When is her next surgery?
We talked with Reiss’s cardiologist about what to look for in terms of the next steps towards surgery.
- Dr. Eghtesady from St Louis Children’s Hospital will not make a decision as to which surgery Reiss will under until closer to that time. The options include:
- Go with The Fontan – which will be the second step in making Reiss’s heart a single ventricle heart.
- Make “the double switch” – which will be multiple procedures to reroute Reiss’s arteries to allow the heart to pump as it should. There are a couple of options with this procedure and honestly, we haven’t talked about it for over a year, so these could have changed. If you want to read more about this option, read this blog from 2013.
- If we were to go with The Fontan, the minimum weight requirement for this procedure is 33 pounds. Reiss has been around 25 pounds for most of the year, so I’m not sure if we would reach that by next Summer. The reason for the minimum requirement is that the Fontan includes the placement of the conduit to connect the Inferior Vena Cava to the Pulmonary Artery. If a child is smaller than 33 pounds, there is a possibility that a smaller conduit would have to be placed – meaning a larger one, in a separate surgery, would have to be placed later in life. Until Reiss starts to get around the 33 pounds range, we will not make any steps towards looking to either surgery option.
How do I feel about surgery? I hate it. I get a lump in my throat just talking about the possibility of it approaching in the near future. We have already been through a surgery (and a couple of catheter procedures) with Reiss and I am not ready for another. I am not ready for her to understand and not understand at the same time.

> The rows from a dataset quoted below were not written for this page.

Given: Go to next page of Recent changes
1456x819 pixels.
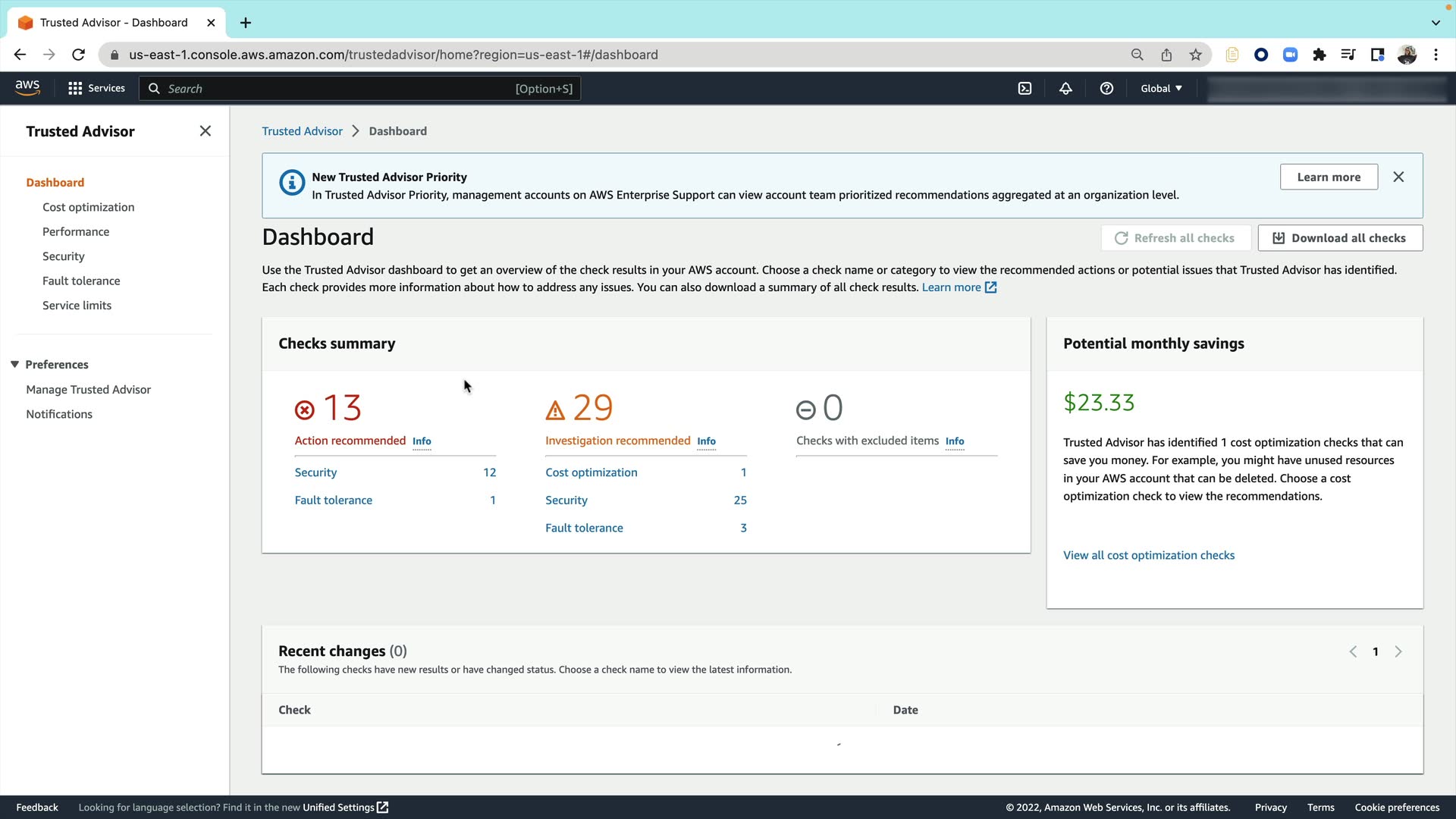Looking at the screenshot, I should click(1398, 651).
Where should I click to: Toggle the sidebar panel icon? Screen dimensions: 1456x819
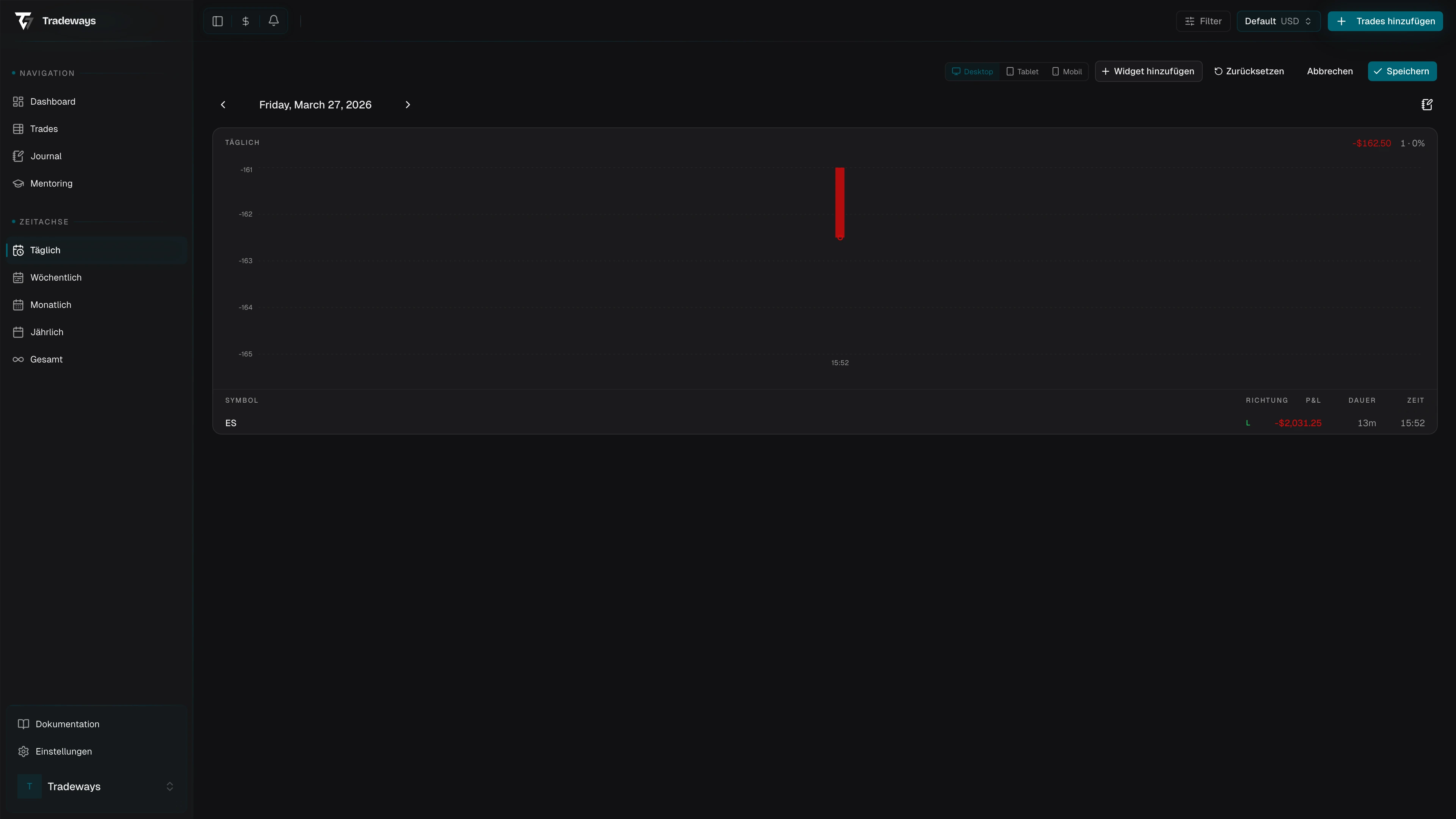point(218,21)
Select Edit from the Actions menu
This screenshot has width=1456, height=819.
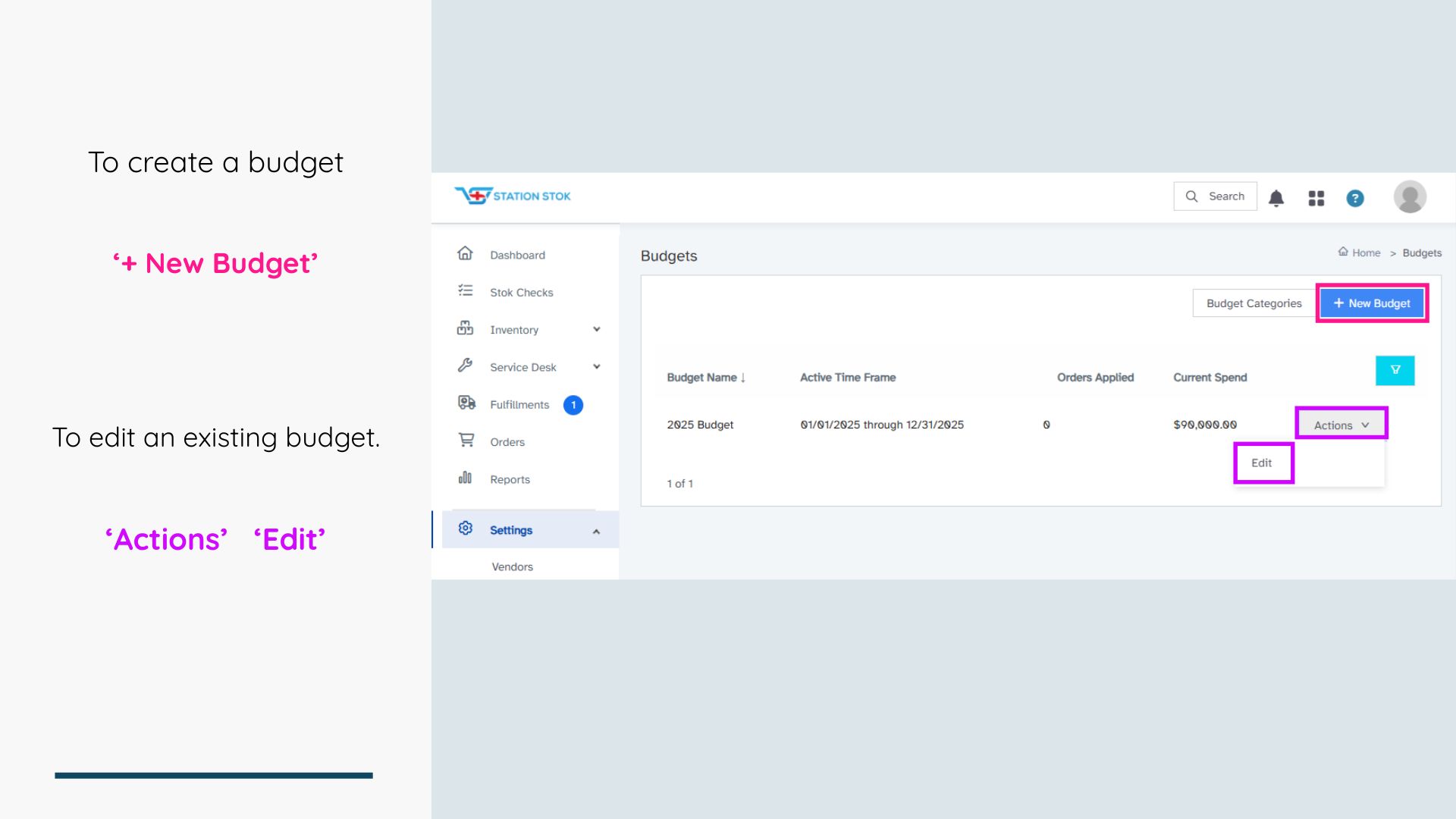(1262, 463)
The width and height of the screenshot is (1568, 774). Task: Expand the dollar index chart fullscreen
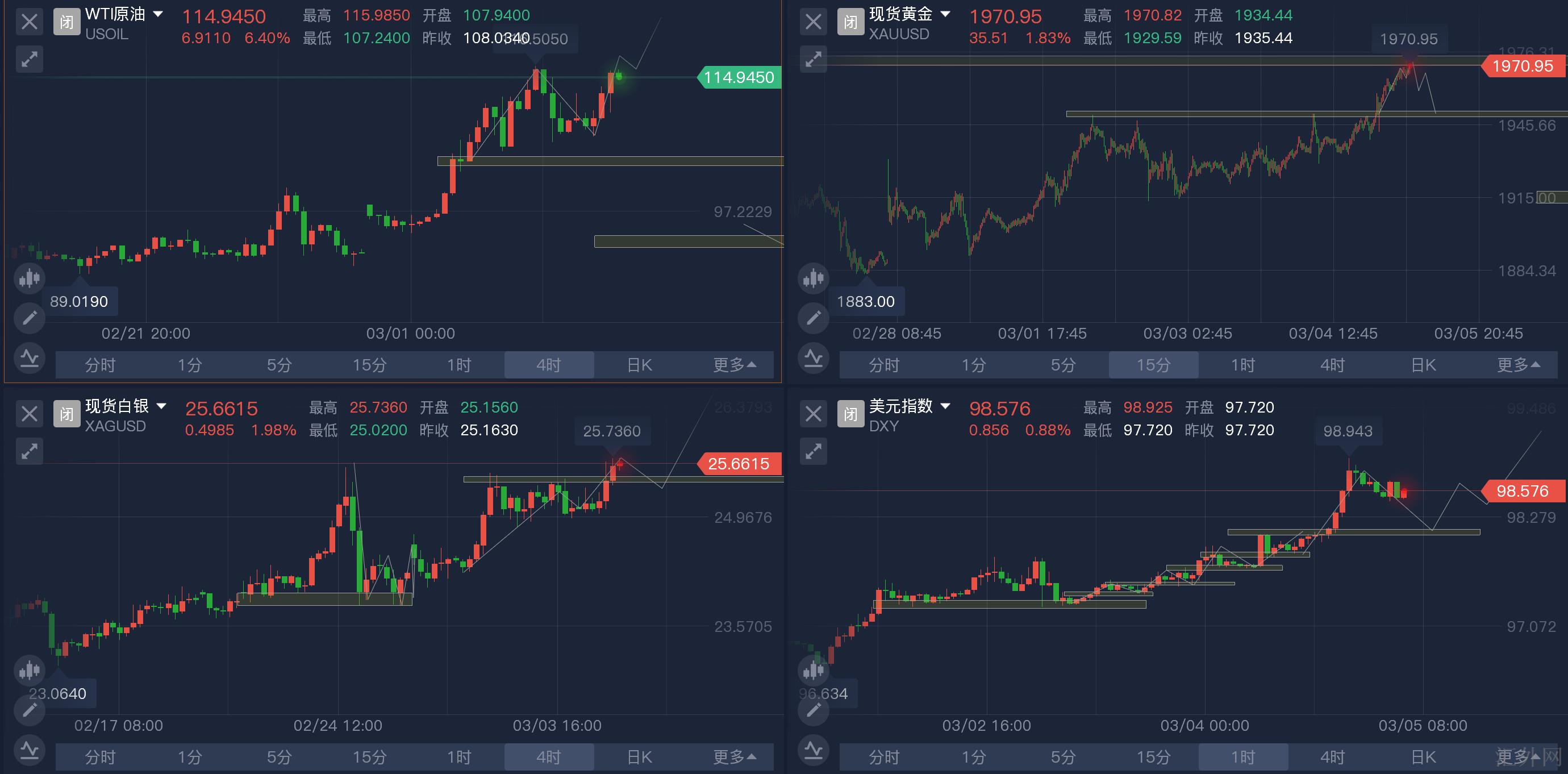(813, 451)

I am not ready for her to hurt and cry out for mommy and daddy. I am not ready, not ready at all. In fact, I think I was more ready for everything prior to right now. I guess I feel like we are so good right now. Reiss is happy and learning about the world around her. We have a sort of routine. Mostly – I want to keep her from knowing what surgery and recovery are and what pain is – which is impossible. Thankfully, surgery is at least a year away and maybe more. In the mean time, we will go about our days as any other mommy and daddy in the world – loving our children and trying to teach them what we can.
Reiss is talking more and more everyday and has developed quite a personality. I think it is safe to say that she takes after me with how silly she is. Developmental milestones was a subject of worry starting before Reiss was born. Children with heart complications tend to be slower with these milestones – if they reach them at all. Going through a checklist of where Reiss should be at age 2 (yes, she is almost 2!), she is right there with the average population.